In the image above, do you see those dark, narrow streaks flowing downhill on the steep slopes at Mars's Horowitz crater? Scientists say they provide definitive evidence of water flowing on the red planet. The findings were published today in the journal Nature Geoscience. NASA also held a press conference today to discuss the discovery.

That they might represent water flow has been suspected for several years. In 2011, a team of researchers working on the University of Arizona's HiRISE (High Resolution Imaging Science Experiment), an imaging system aboard the Mars Reconnaissance Orbiter (MRO), hypothesized that these streaks, known as recurring slope lineae, or RSLs, might be evidence of intermittent salty water flows that change with the seasons: 

The current research team (which includes planetary scientists from HiRISE, a few U.S. universities, NASA, and a French research center) combined the HiRISE documentation of RSLs—which were subsequently found at dozens of sites—with spectral data from the Compact Reconnaissance Imaging Spectrometer for Mars (CRISM), an instrument also onboard the MRO.

RSLs have low reflectance compared to the surrounding terrain, and they appear to get larger during warm seasons. The team analyzed at what wavelengths these RSLs absorb light, and then compared their abilities to absorb different wavelengths to those of minerals on Earth. The closest matches were magnesium perchlorate, magnesium chlorate, and sodium perchlorate—hydrated salts, which were detected at four locations during the seasons when RSLs are most extensive.

"Our findings strongly support the hypothesis that recurring slope lineae form as a result of contemporary water activity on Mars," the researchers write. They don't know where the water originates, or how it formed; the favored theory is that it's the result of deliquescence, in which salts absorb moisture from the atmosphere to create liquid water. This water is likely much saltier than our oceans.

Here are two views of slopes where hydrated salts were detected.

Dark narrow streaks known as recurring slope lineae emanating out of the walls of Garni crater on Mars. The dark streaks here are up to few hundred meters in length. Image credit: NASA/JPL/University of Arizona

Planetary scientists have detected hydrated salts on these slopes at Hale crater. The blue color seen upslope of the dark streaks are thought not to be related to their formation, but instead are from the presence of the mineral pyroxene. This is a false-color image. Image credit: NASA/JPL/University of Arizona

What are the implications of this discovery? Potential life on Mars, of course; either native life—which if it does exist is likely microbial and subsurface—or human life, in the future, as part of a manned Mars mission. 

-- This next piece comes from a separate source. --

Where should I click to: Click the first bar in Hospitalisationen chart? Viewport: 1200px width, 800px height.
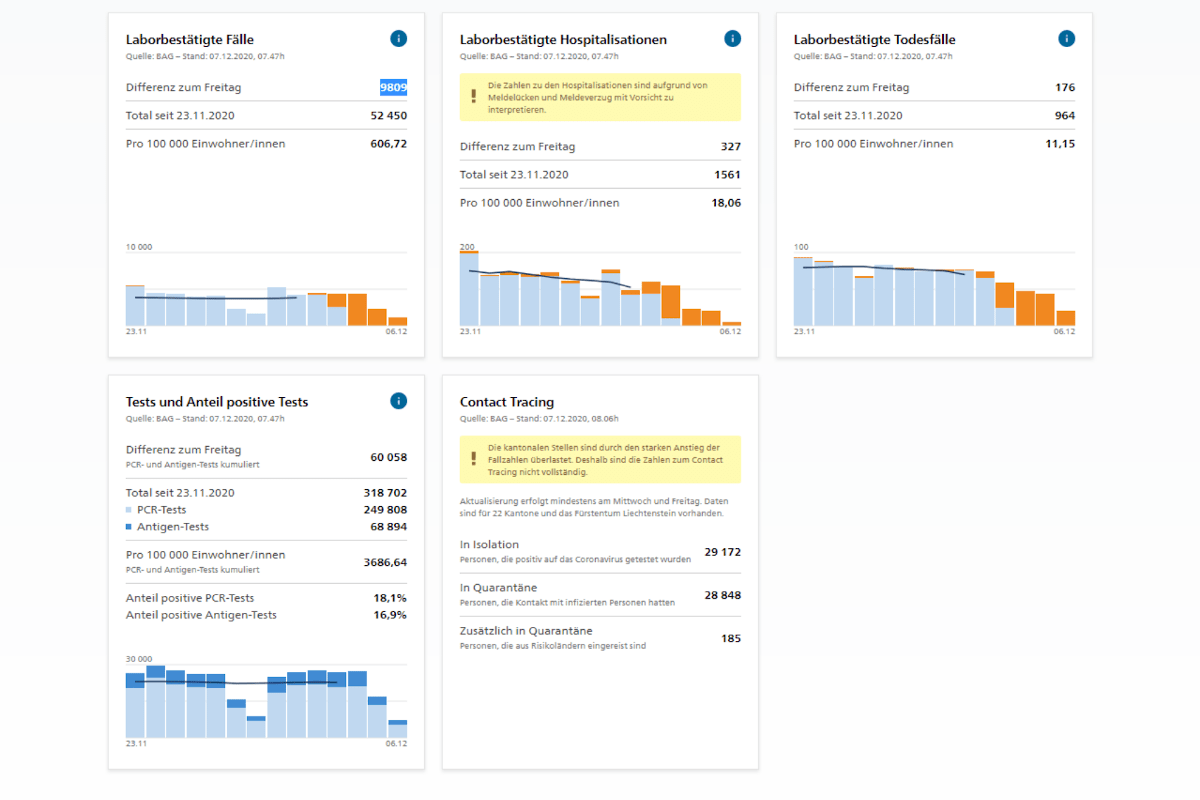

As for Martian life, "I think it’s likely there’s life in the crust of Mars—microbes," said University of Arizona planetary geologist and study co-author Alfred McEwen, speaking at the press conference from Nantes, France. "To me, the chances of life being in the subsurface of Mars has always been very high."

But as Mars Exploration Program lead scientist Michael Meyer noted, “We have only one example of life, and that is us. We don’t know how it started, and so one of the things we found at Mars is that it could have supported life. But we don’t know how life started here, so we don’t know if it’s possible for life to start on Mars.”

As for the possibility of human life on Mars, "these observations are giving us a much better view that Mars has resources that are useful to future travels," said John Grunsfeld, astronaut and associate administrator of NASA’s Science Mission Directorate. For one thing, he noted, there's the potential to make rocket fuel (which is commonly made from liquid hydrogen and liquid oxygen). "The exciting thing is that we'll send humans to Mars in the near future," Grunsfeld said.

Before humans ever set foot on the red planet, there are several unmanned missions to Mars on the horizon. Next year, NASA will send the InSight lander to Mars to peer into its interior for the first time. The European Space Agency is launching two ExoMars missions—one in 2016 and the other, in collaboration with the Russian Federal Space Agency, in 2018. And in 2020 NASA's Mars Exploration Program continues with the launch of another rover, which will collect samples and bring them back to Earth.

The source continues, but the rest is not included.